■ **Prompt**
Please output the line containing "You are a GUI" and all lines that follow it in the data below, exactly, with no pictures.

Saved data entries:
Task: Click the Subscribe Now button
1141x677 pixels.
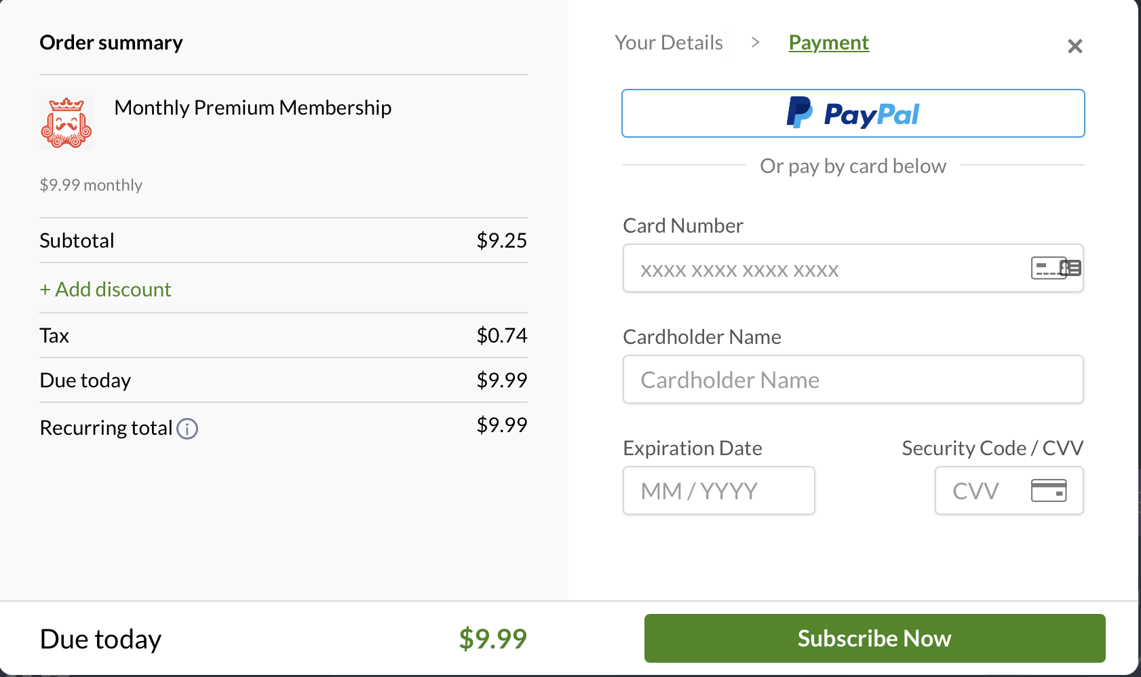Action: 875,638
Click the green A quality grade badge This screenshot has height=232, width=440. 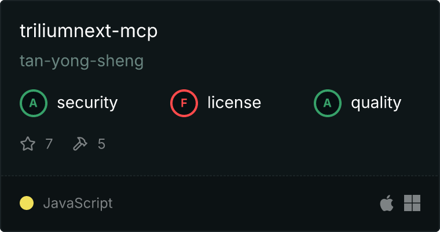tap(328, 103)
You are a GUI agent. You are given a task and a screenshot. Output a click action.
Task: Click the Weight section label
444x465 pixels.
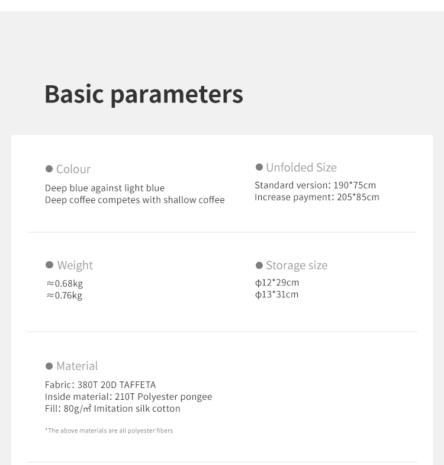[x=75, y=265]
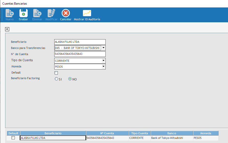Save with the Grabar disk icon
This screenshot has height=143, width=228.
pyautogui.click(x=23, y=13)
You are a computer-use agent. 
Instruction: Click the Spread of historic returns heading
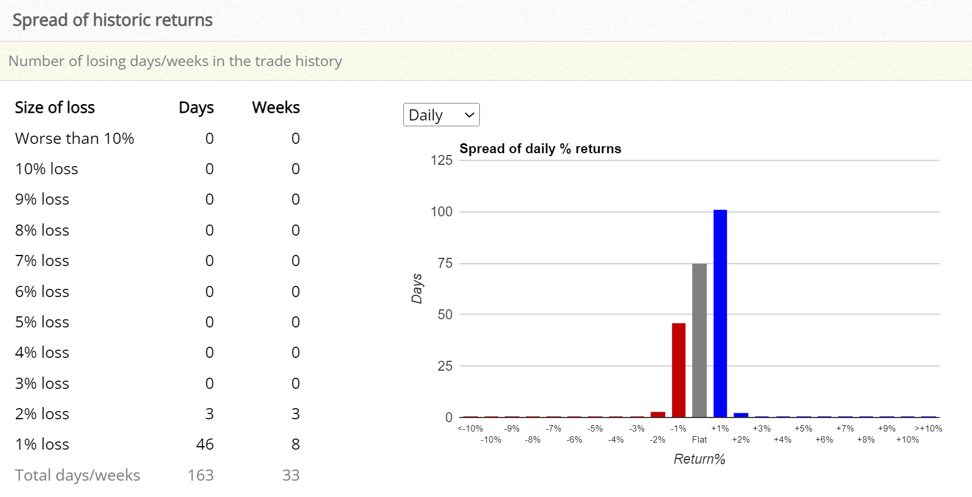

■ **Answer to the problem**
You are a GUI agent. You are given a task and a screenshot. Output a click action.
Task: Click the Weight section label
444x465 pixels.
[x=75, y=265]
Save with the Grabar disk icon
This screenshot has height=143, width=228.
pyautogui.click(x=23, y=13)
You are a computer-use agent. 
Instruction: Click the Spread of historic returns heading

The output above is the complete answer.